Applicability of dynamic light in nature
Theories from environmental psychology suggest that nature and natural elements can be restorative for humans. The biophilia hypothesis explains this via humans’ innate and evolutionary connection with nature. By recreating the spatial and temporal characteristics of natural light patterns with artificial lighting, the positive qualities of daylight and the restorative effects of nature may be brought indoors. As a novelty, the applicability of dynamic light patterns that are prevalent in nature, such as dappled light, is being researched.
“The tool will provide researchers with a fast and flexible method to conduct experiments on the perception of such patterns in a space independent of location or external conditions.”
Sietse de Vries
Simulation tool for photorealistic indoor environments
To identify the impact and perception of certain dynamic patterns of natural light, experiments are necessary.
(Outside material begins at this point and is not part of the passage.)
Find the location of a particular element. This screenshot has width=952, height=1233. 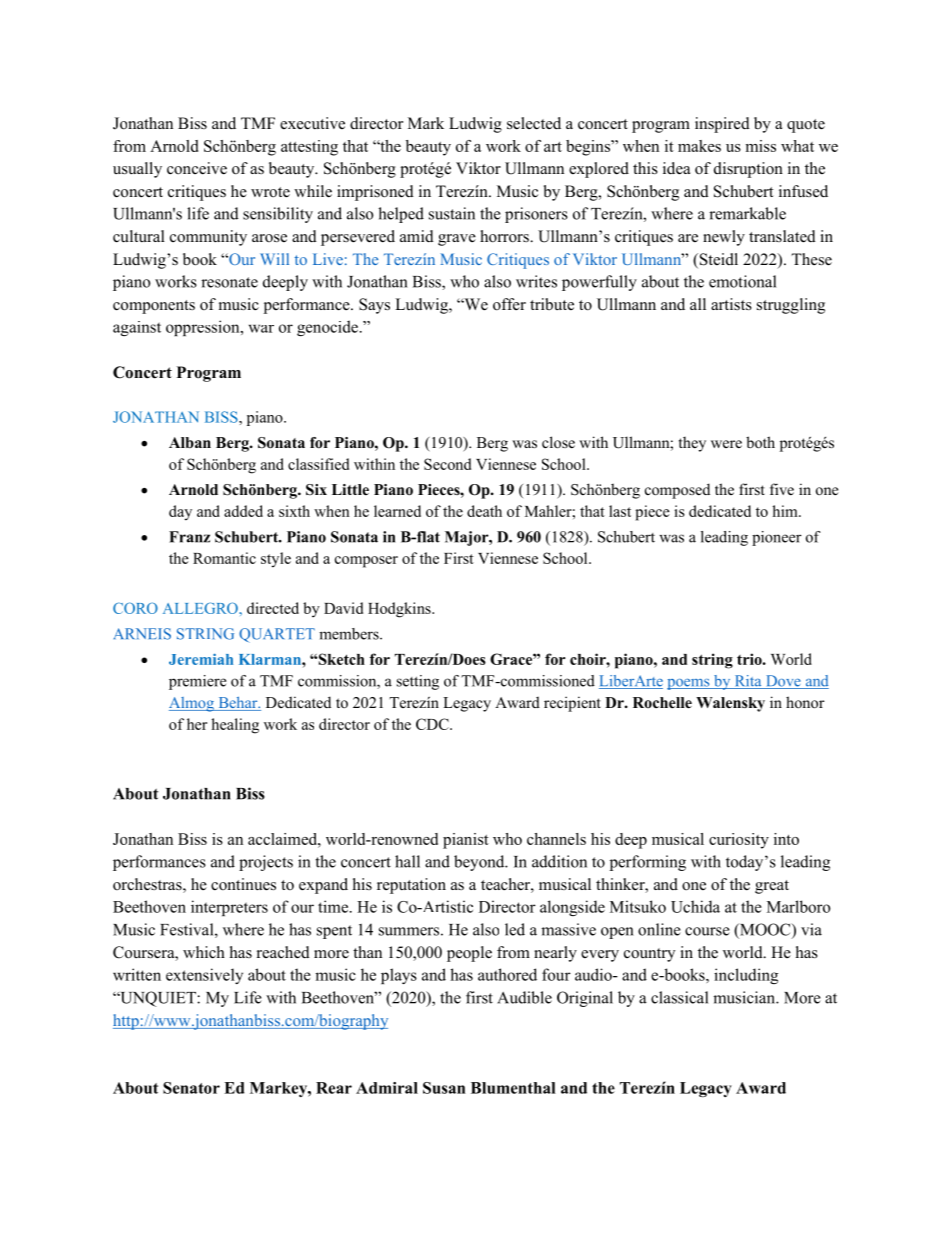

disruption is located at coordinates (748, 170).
Due to the complexity of controlling natural light during such experiments, immersive virtual environments have been identified as a suitable alternative. The goal of the EngD project is to create a simulation tool that generates photorealistic indoor environments with customizable dynamic patterns of natural light to be viewed using virtual reality headsets. The tool will provide researchers with a fast and flexible method to conduct experiments on the perception of such patterns in a space independent of location or external conditions.
Dappled natural light
Recently, proof of concepts of all parts of the simulation tool have been produced, allowing early testing. The current focus is on optimizing simulation efficiency and closely reproducing the properties of dynamic patterns of dappled natural light. When finished, the simulation tool will facilitate research that is needed to advance the development of innovative lighting scenarios that maximally benefit human functioning, ensuring high visual comfort and satisfaction and support for circadian and restorative effects.